初恋を綴った日記を、夫が読んでしまったようです〜まぁ、多分、大丈夫でしょう(苦笑い)〜
最後までお読みいただければ幸いです。
闇の月、第5週、水の女神の日
今日も殿下の麗しさは格別であられます。
輝く御髪は陽の光を反射し、我らが大御神のよう。
優しく細められた瞳には慈愛の女神が宿り、その奥には大いなる情熱が燻っておられます。
殿下が麗しいのは、その御形のみではございません。殿下は今日、道に迷った下級文官を助けておられました。その下級文官はわたくしから見れば醜悪でしたが、殿下は顔を顰めることなく、実にそつなく道をお示しになりました。
わたくしはこの国の民であることを誇りに思います。
なぜなら殿下の民なのですから。
水の月、第2週、月の女神の日
今日死んでもわたくしに悔いはございません。今日は殿下のお言葉をいただきました。
そもそもわたくしは王族の居住区に入れる身分ではありません。しかし、仕事の都合で特別な許可を受け、宮殿の奥に殿上したのですが、その時、殿下の御尊顔を拝したのです。わたくしはすぐに目を伏せましたが、殿下はわたくしを咎めることなく、労いの言葉をかけてくださりました。
一生忘れないであろうそのお言葉をここに記します。
「そなたの活躍は我が耳にも届いている。次の宣旨で昇進させようと思っている。心しておれ。」
わたくしが昇進できるとすれば次は殿上です。
わたくしはもっと殿下のお役に立ちます。殿下がわたくしを知ってくださるのでしたら、わたくしは何でもできます!
光の月、第3週、木の神の日
宣旨が召され、わたくしは昇進しました。
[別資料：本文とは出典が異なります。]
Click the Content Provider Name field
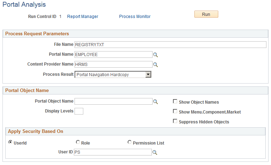 113,65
殿下付きの近衛兵です。殿下の日々の生活、護衛任務、殿下が出陣される戦場への出陣などがこれからのわたくしの仕事です。
とても素晴らしいことです。
しかし陛下は、わたくしに結婚しろとおっしゃいます。殿下のおそばに未婚の女性を置いておくわけにはいかない、と。
もちろんその通りです。なのに...なぜでしょう。
結婚に対して積極的にはなれません。不敬を恐れず言うならば気乗りしません。
光の月、第4週、土の神の日
あぁ!何と恐れ多いことでしょう。わたくしはこの日記にのみ打ち明けます...罪深いことです。
殿下に、恋をしています。
死して償うべき罪です.........。
1臣下が主人に懸想するなど...。
殿下はわたくしに信頼をお示しくださり、わたくしに気軽に話してくださいます。優しく、気さくで、洒落た人です。
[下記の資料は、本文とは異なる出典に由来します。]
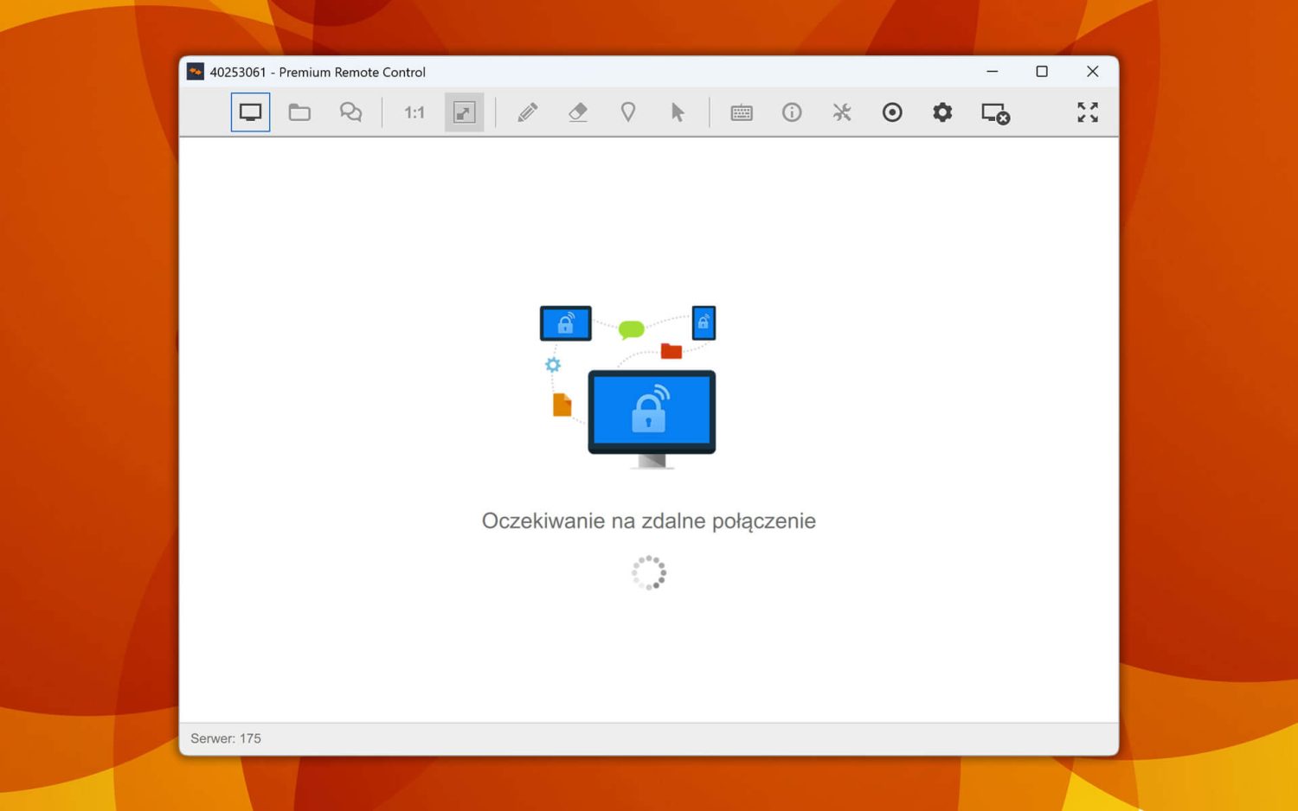
Task: Click the Premium Remote Control app icon
Action: pyautogui.click(x=196, y=71)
そうです、そうです。殿下は本当は「僕」と自分のことをおっしゃいます。言葉遣いも優しい人だと知りました!
どうしてわたくしは女なのか。
男であれば殿下との恋に身を焦がすこともなかったでしょう。
光の月、第4週、月の女神の日
殿下は誰に対してもお優しく、あまねく寵愛をお与えになります。殿下のご婚約者候補の方にもです。
わたくしは殿下の好みの茶葉を知っております。
わたくしは殿下が好まれる話題を知っております。
わたくしは殿下の...。浅ましい嫉妬です。
明日。殿下に一つおねがいをしてみようと思います。
ーーわたくしは、わたくしの心に忠実になってみようと思います。そのために死んでも、仕方のないことです。
死を持ってこの罪を償うつもりです。
「ねえ、リリア。これ、なーんだ?」
わたくしの愛しい夫が意地悪な顔で尋ねてきます。
「え...?それはっ...!?」
わたくしは思わず椅子を蹴って立ち上がってしまいました。いけません、淑女失格です。
「お読みになったのですか!?」
「読んじゃった。」
夫の顔を見ることができませんでした。
あの、苦い初恋の記憶の日記はわたくし自身への戒めとして置いておいたものです。夫に読ませるつもりはありませんでした。
「リーリーアー?」
ビクッと肩をすくませたわたくしを夫は抱きしめます。
「君がこんなにも僕を愛していたなんて、ね?」
嬉しそうに顔を緩ませた夫はその後、低い声で囁きます。
「死ぬ覚悟なんて持っちゃいけないよ。君は僕のものなんだから...。」
殿下はわたくしを抱え上げて寝室に移動します。
ーーだからいやだったのです。こんな日記がバレたら、殿下にデロデロに甘やかされながら、抱き潰されるに決まっています。
あの日記の次の日、わたくしはまず、殿下の近衛を外れることを願い出ました。
「殿下、お暇をいただきたく存じます。」
「なぜ?」
突然暇を願い出た臣下に対して、不機嫌そうに殿下が問い返します。わたくしは内心震え上がりながら答えました。
「里に下がり、そろそろ身を固めようと思います。身を固めたのち、もし機会を頂ければ、また、殿下にお仕えしたく思います。」
本当は違うことを言うつもりだったのですが、口をついたことは妙案に思えました。
適当な男と結ばれれば、殿下のことも初恋で終わるだろう、と考えていたのです。
「へぇ...。却下。」
あまりにも平然と却下なさるので、わたくしはあのとき自分の耳を疑いました。暇を願い出て却下されるなど、宮中ではほとんどありえません。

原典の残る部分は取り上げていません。